As promised, I am in Pittsburgh on a Friday night, holed up in a classroom on 5th-floor Wean on the Carnegie-Mellon campus. We've had a pretty good ebb-and-flow of interested student hackers.. we're down to only the hardcore now (and my eyes are gonna force me back to the hotel soon for intensive drops-and-sleep therapy.) I kinda thought I would hack around on something... maybe a little ruby script or something with Yahoo! Pipes but it's only 8:30 and I find myself with juust enough energy left to.... blog. So...
Last week was a good week for me, and a whole buncha other folks (spread across 3 continents!) at Yahoo!
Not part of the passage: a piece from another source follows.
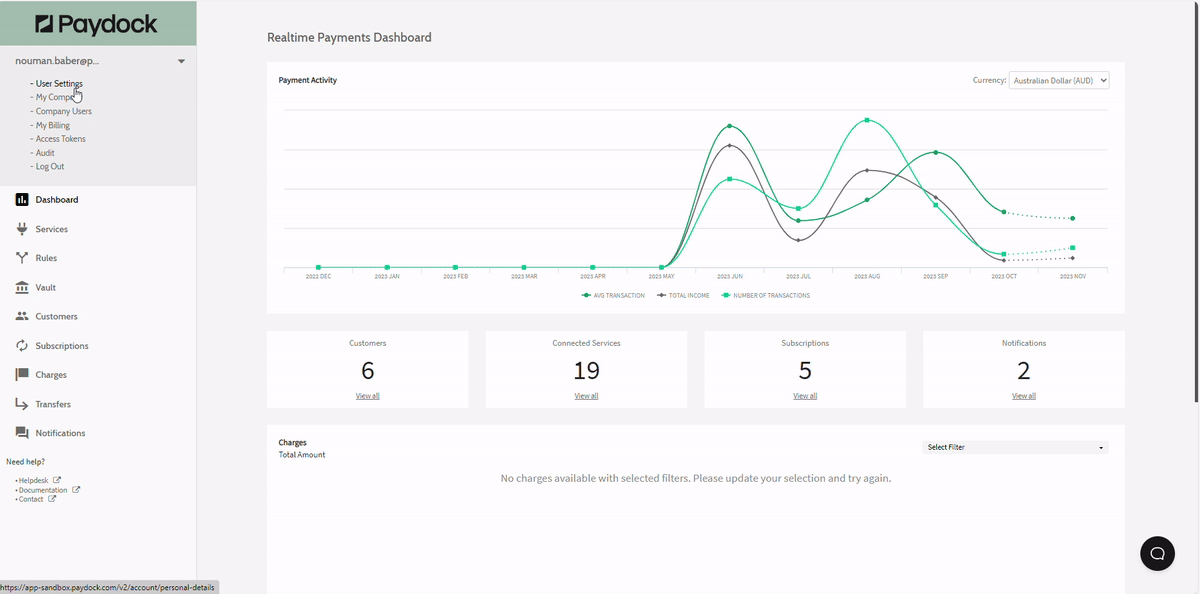Click the Rules branch icon

click(22, 258)
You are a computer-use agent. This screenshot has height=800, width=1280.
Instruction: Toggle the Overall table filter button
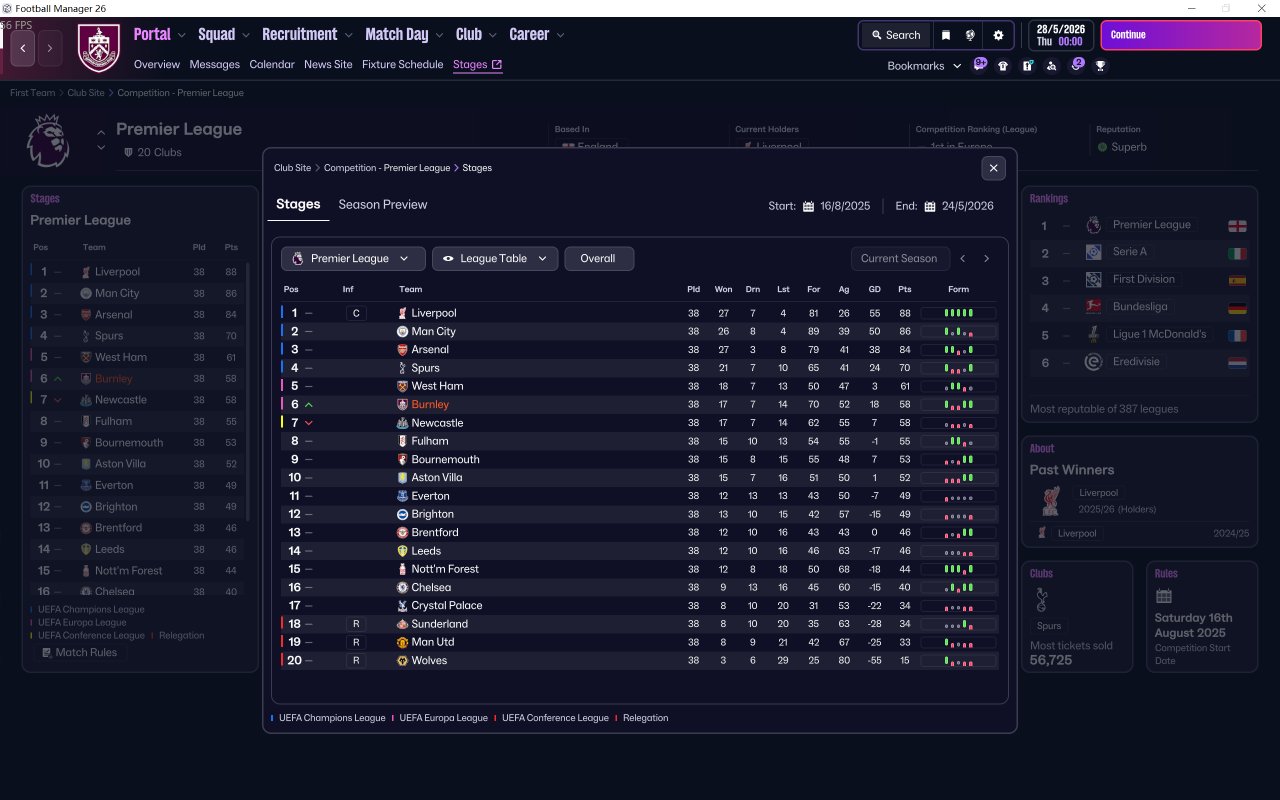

We shipped a project that's been in the works since the early months of this year: the addition of persistent user reputations to our UK Sports Message Boards.
Within the context of a specific message board, contributors earn reputations based on the quality of their contributions to that board. "Quality", of course, is a slippery term, but think of it as a reflection of the community's response to a message: how many ratings it gets, how high the ratings are, and the like. (There's other stuff weighed in too.) So over time, users' reputations should come to be a pretty accurate representation of how highly the community values their contributions. Those who are valued highly enough earn medals (Gold, Silver & Bronze) that are displayed alongside their postings.
These medals have a practical benefit as well: all messages posted to the UK Boards will now feature an 'Initial Rating'—from 2 to 5 stars, it's a value assumption that the system makes about your message. It is, of course, directly tied to your reputation. We assume that past contributions are a pretty good indicator of present value, and reward your message accordingly. (What I really like is that it's just an initial assumption. The community can still, in short order mod a message up or down if that assumption is incorrect.)
I'm pretty excited that we've got this baby out the door (and very excited at early returns—though earned medals are currently few and far between, the boards have gone from being a Ratings graveyard to quite a bit of rating activity in just a couple short weeks.)